On April 11th at 9.00 pm, at the Teatro Ebe Stignani in Imola, the second season of concerts organized by the Emilia Romagna Festival closes, with Roman Patkolò on double bass and Miriam Rodriguez Brüllová on guitar performing an intimate and evocative version of the great modern composers, from Paganini to Morricone, from Piazzolla to Fauré.
The purest synthesis of music is perhaps the most essential melody. Only the harmonic progressions, the chords and the melody remain in the ears and in the heart of the listeners, if the structure of the instruments, the orchestras and the symphonies are removed. A melody is something that can be whistled with simplicity, even if it is not so simple to rearrange it. You must be an expert, you need to know the melody so well, know its material and structure, to understand where to cut and where to sew up, where to reproduce and where to reorganize. Roman Patkolò and Miriam Rodriguez Brüllová know the music and their instruments so well that they was able to reconstruct famous and impervious pieces, but also to perfectly harmonize, in the same performance, Paganini with Moreno Torroba, Piazzolla with Morricone.

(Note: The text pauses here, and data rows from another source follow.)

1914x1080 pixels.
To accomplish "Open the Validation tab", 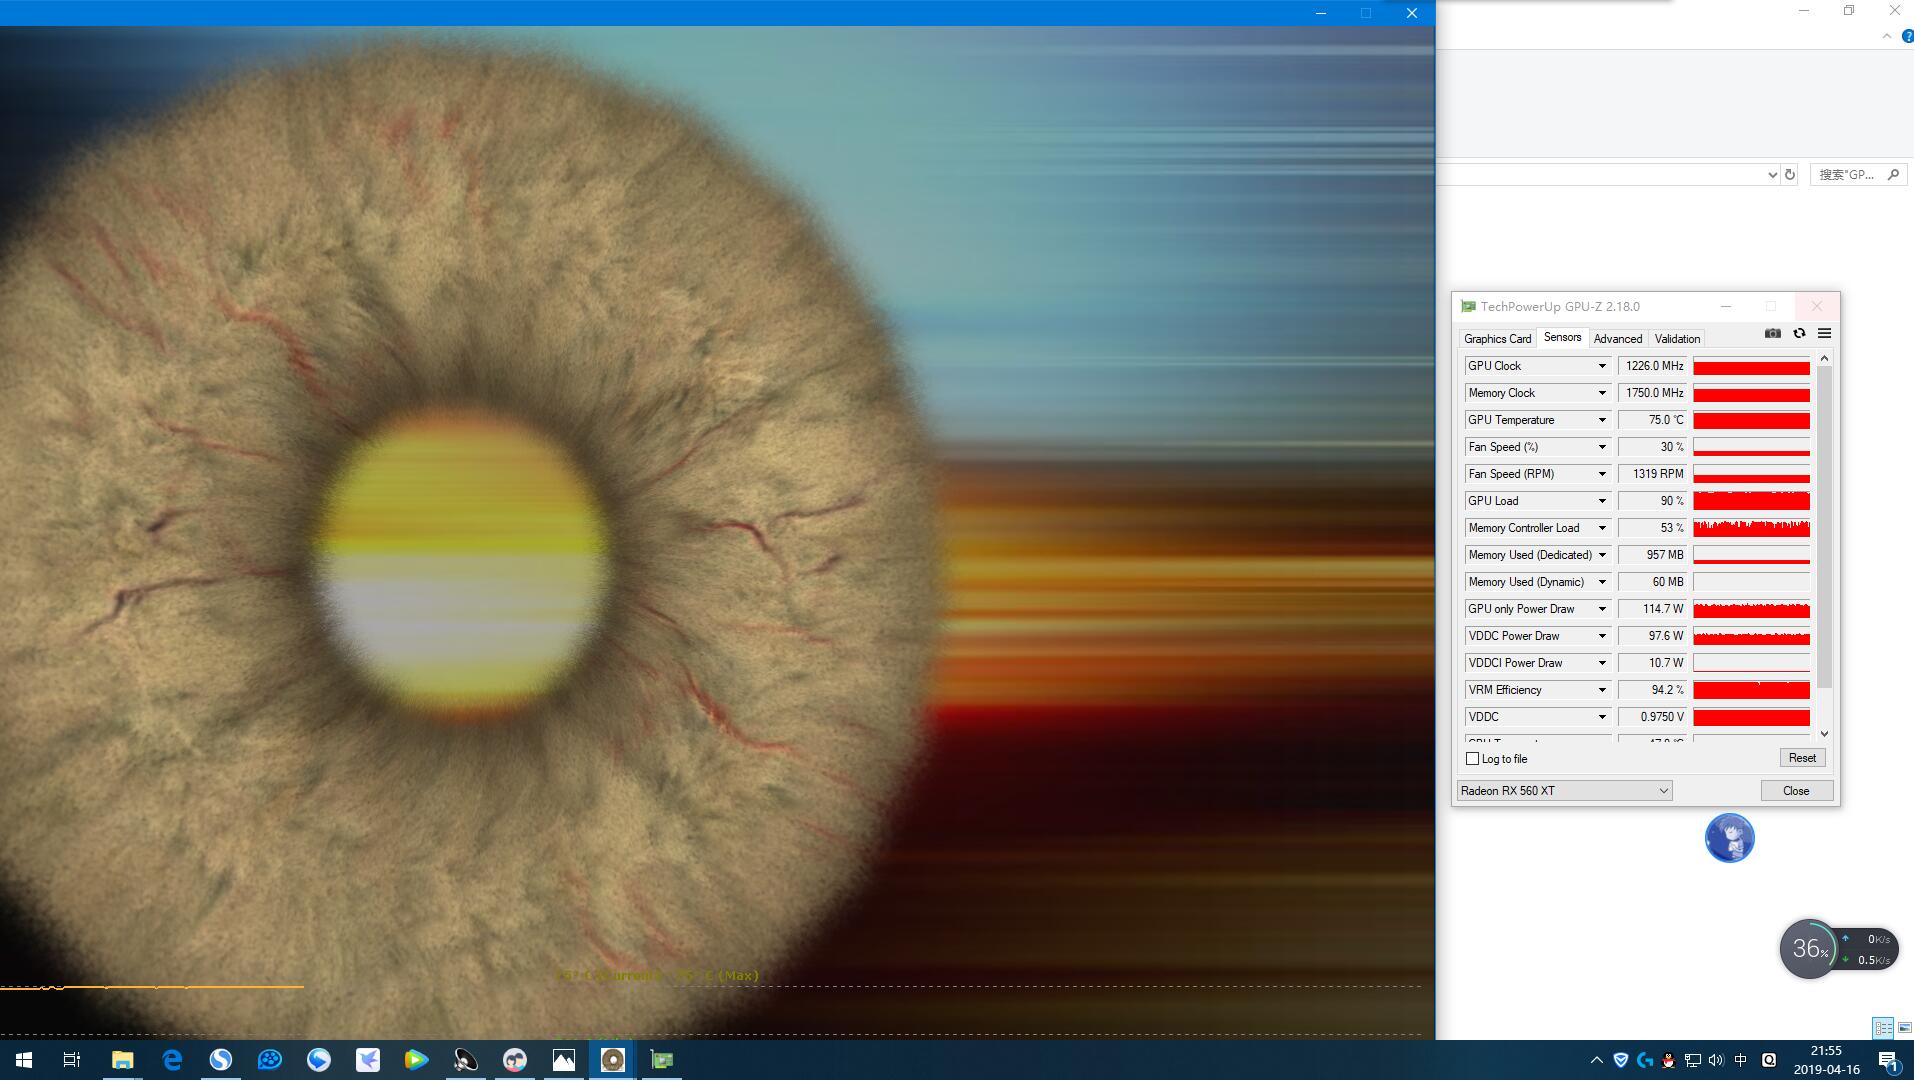I will (1677, 339).
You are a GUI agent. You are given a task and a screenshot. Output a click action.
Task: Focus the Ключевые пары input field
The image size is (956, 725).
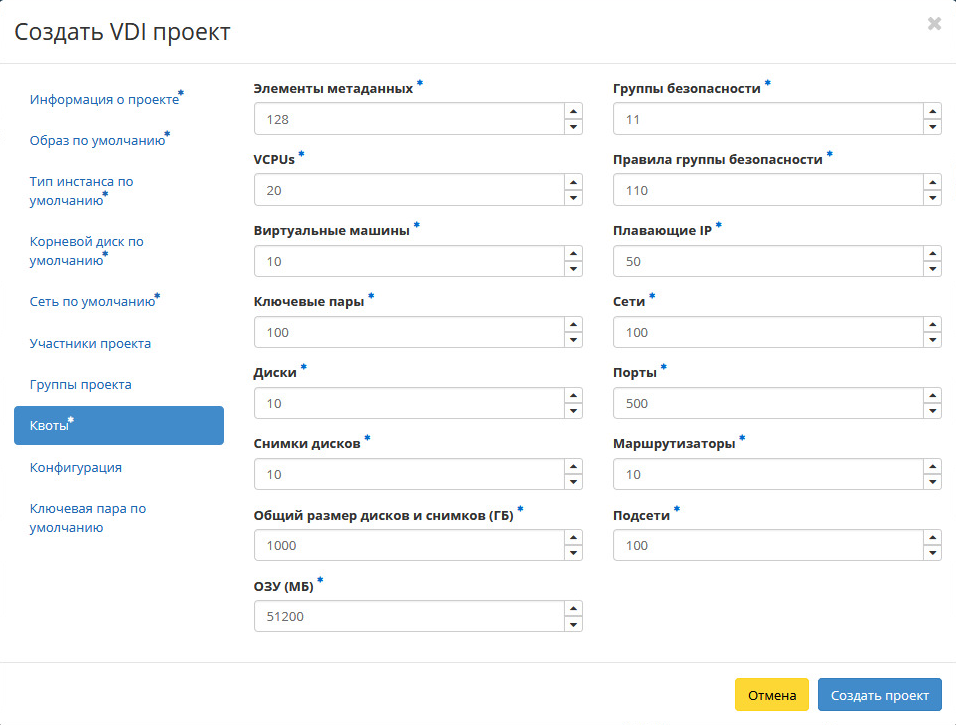(x=408, y=332)
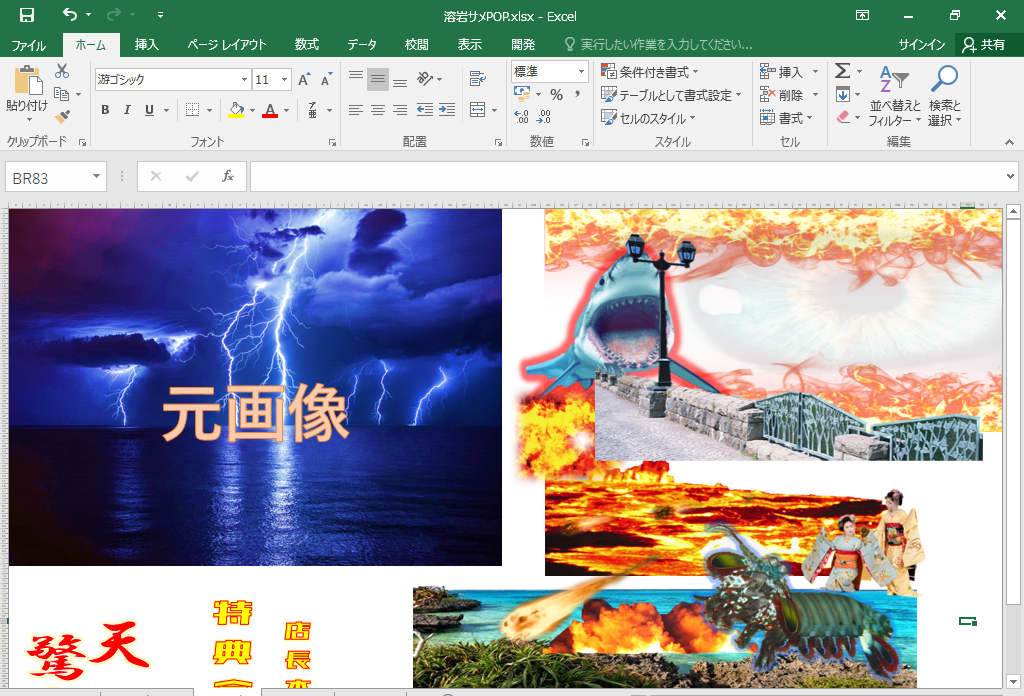
Task: Toggle Bold formatting
Action: [x=105, y=110]
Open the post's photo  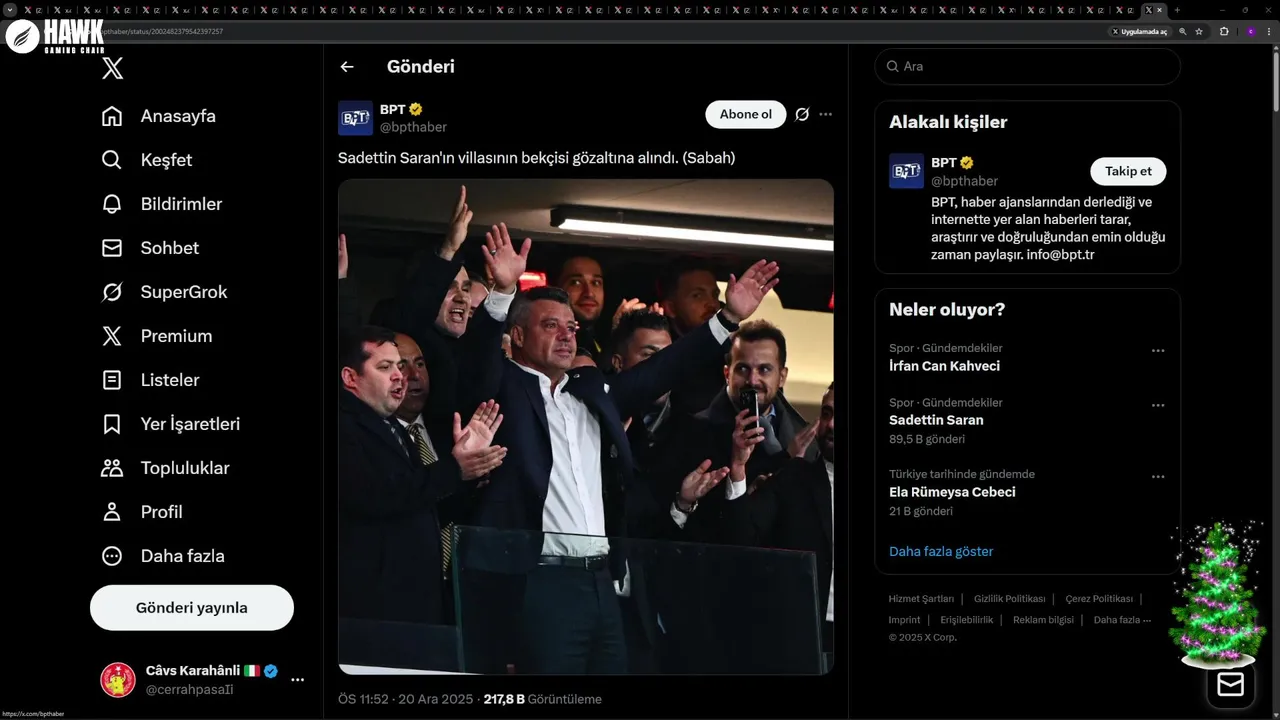586,427
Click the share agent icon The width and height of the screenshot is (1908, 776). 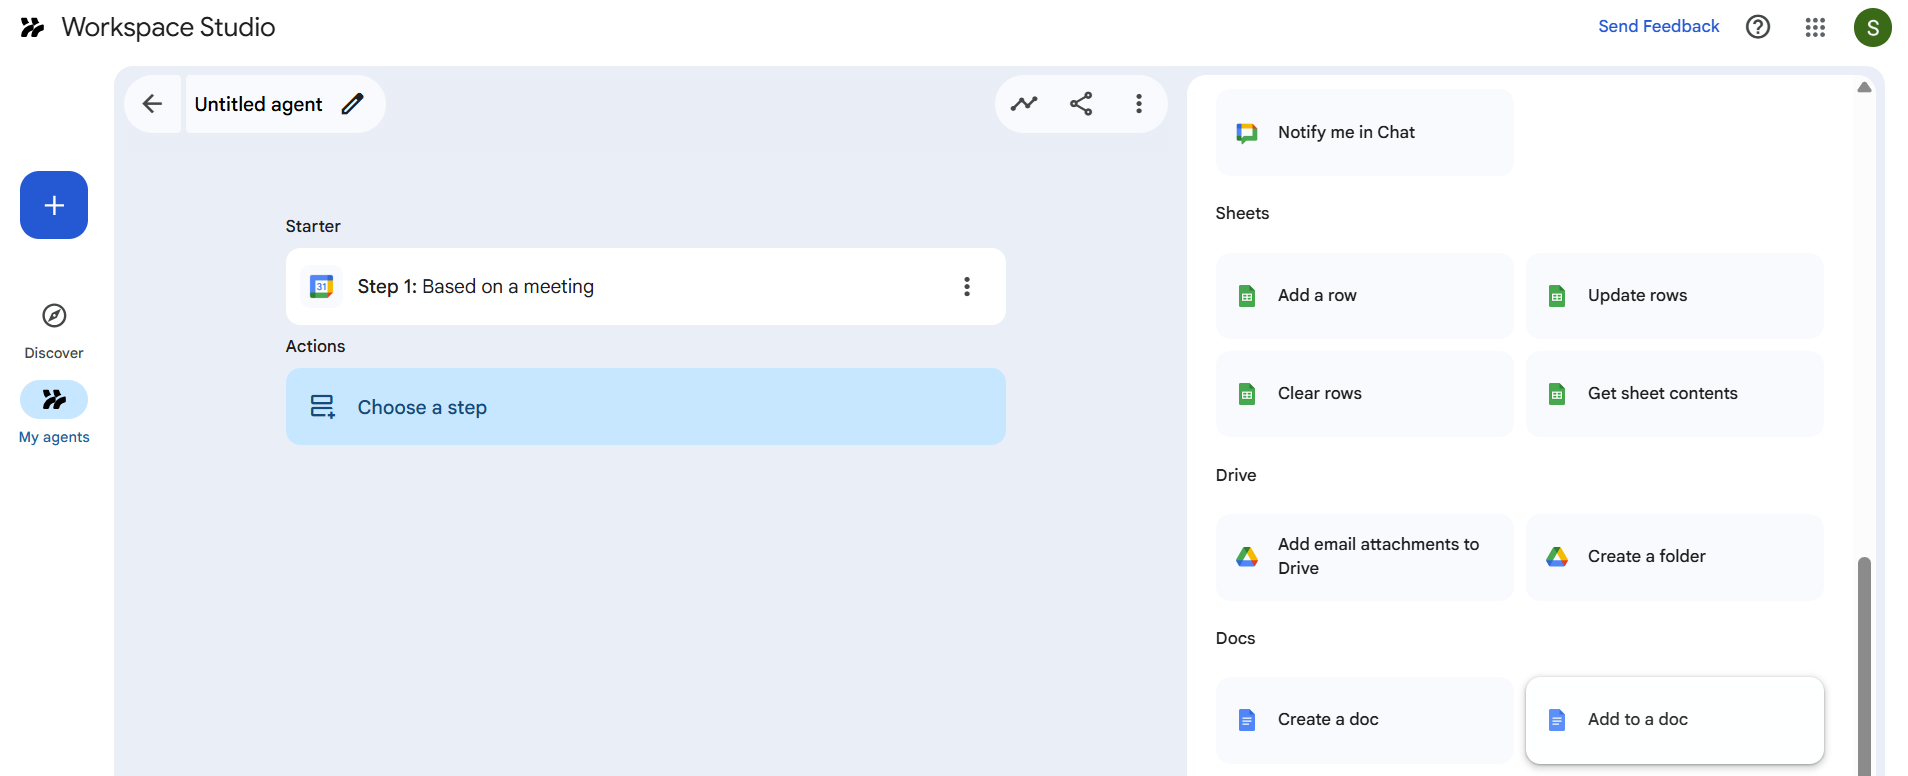coord(1081,104)

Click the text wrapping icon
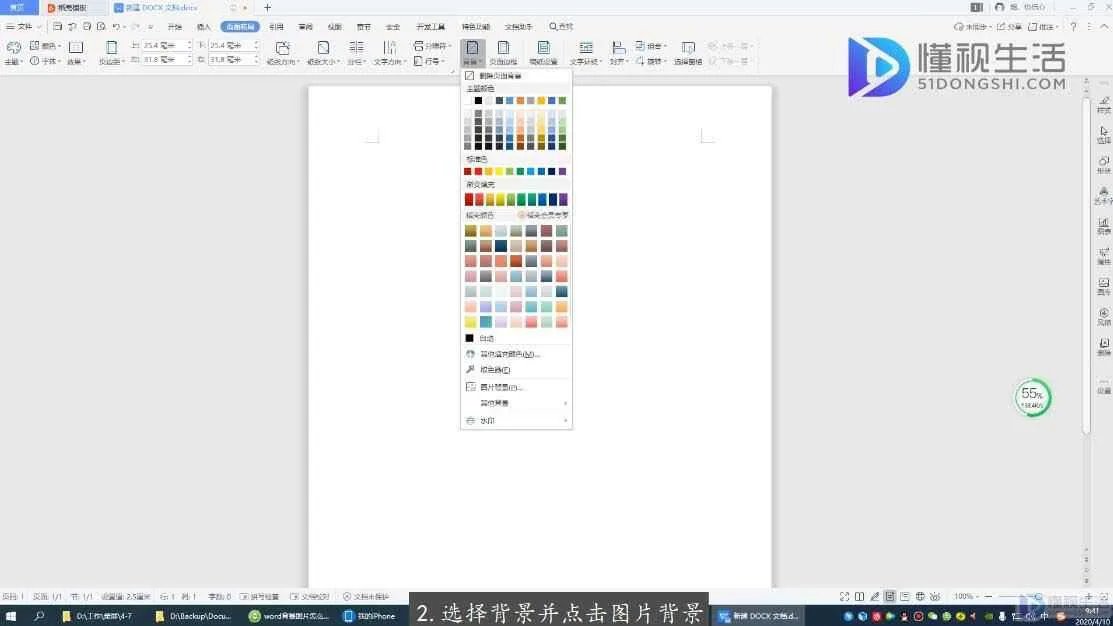pyautogui.click(x=585, y=52)
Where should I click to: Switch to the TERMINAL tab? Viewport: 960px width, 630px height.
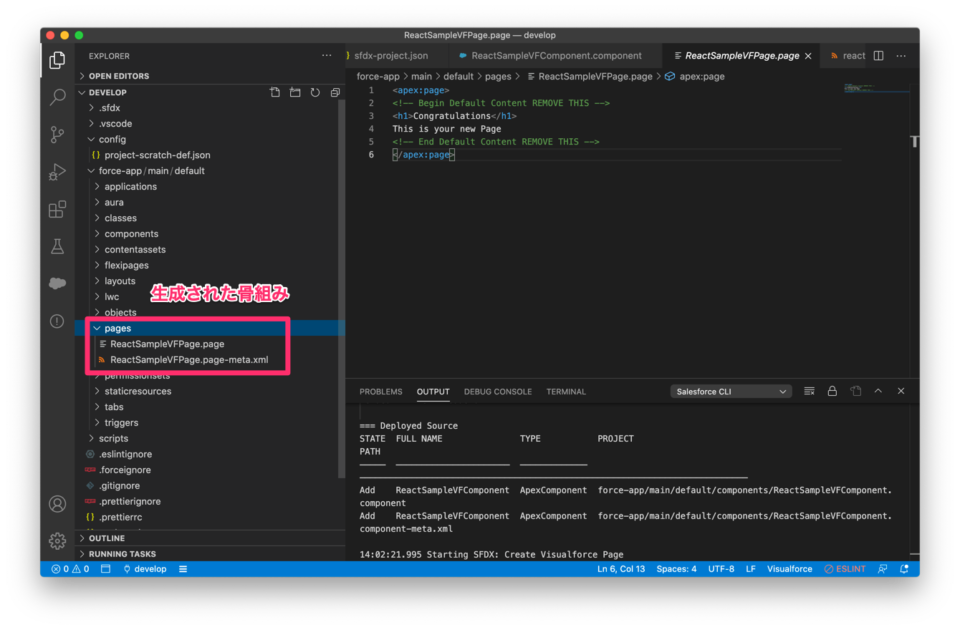point(565,392)
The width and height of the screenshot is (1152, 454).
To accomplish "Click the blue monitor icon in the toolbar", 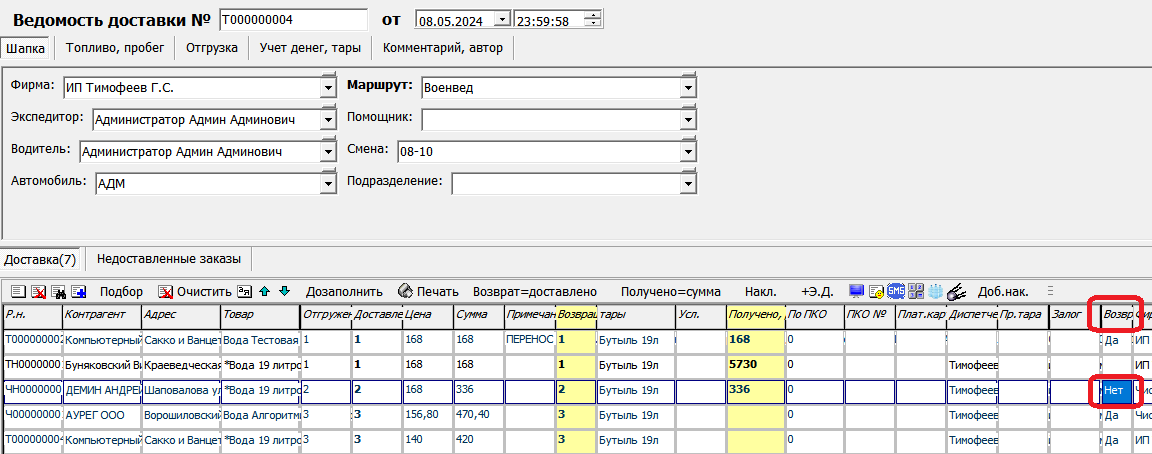I will coord(856,292).
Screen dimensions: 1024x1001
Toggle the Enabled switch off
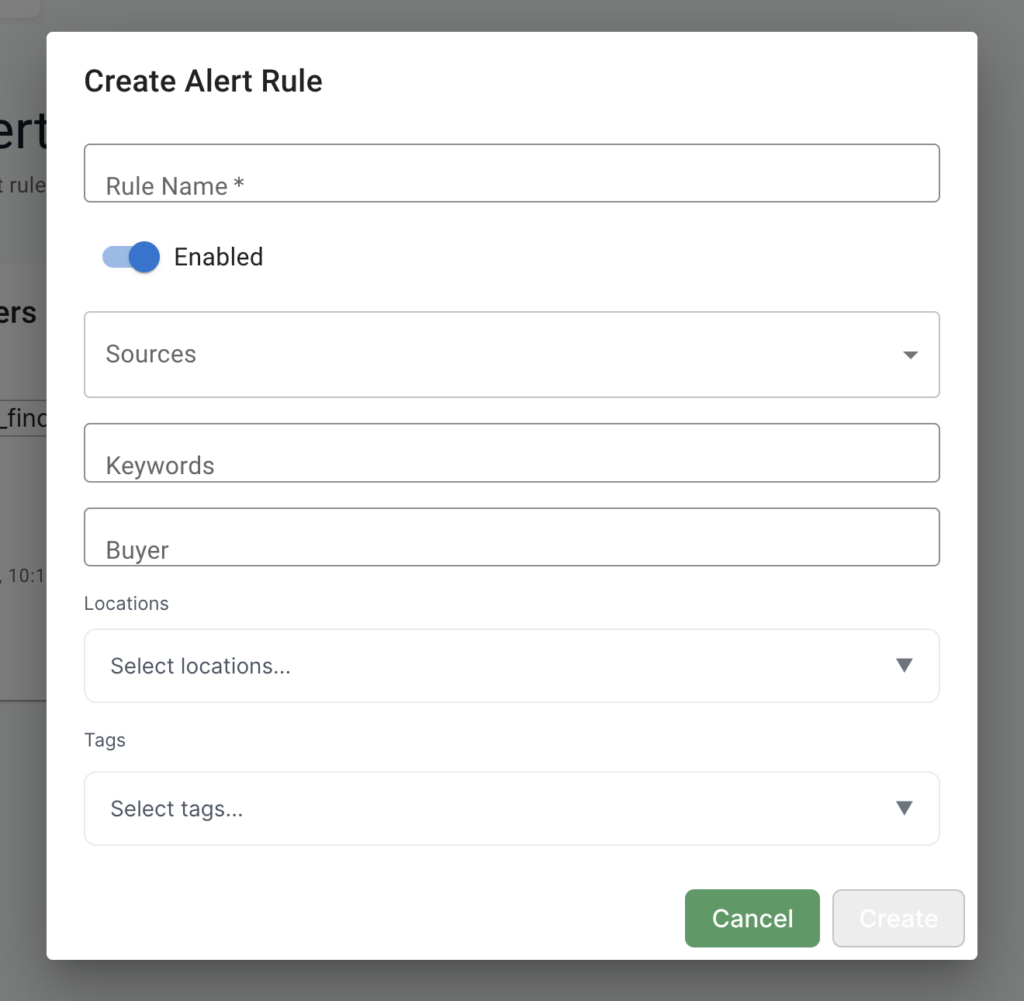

Miriam Rodriguez Brüllová studied with the best classical guitarist masters in Bratislava and Montreal, she has participated, and always won the first prizes, in several guitar competitions in Slovakia, in Vienna, in Kutná Hor (Czech Republic) and Weikersheim (Germany). As soloist she has collaborated with the best orchestras in Middle-Europe, South and North America, Africa and Asia. In 2005 she created the International Music Festival Bratislava Chamber Guitar and in 2015 the International Youth Guitar Competition “L. Luthier Contest”, of which she is art director. Miriam performs with the guitar of the famous Gernot Wagner.
Roman Patkolò, a Slovakian talent, began the study of double bass at the age of thirteen, beginning his studies at the conservatory only a year later. He has won numerous prizes, including the Aida Stucki Prize in New York, given to him by the great German violinist Anne-Sophie Mutter. At 24 he became a double bass teacher at the Munich University of Music; he currently teaches at the University of Music in Basel in Switzerland. He has performed, as soloist or in duo, with the best orchestras and the best internationally renowned musicians.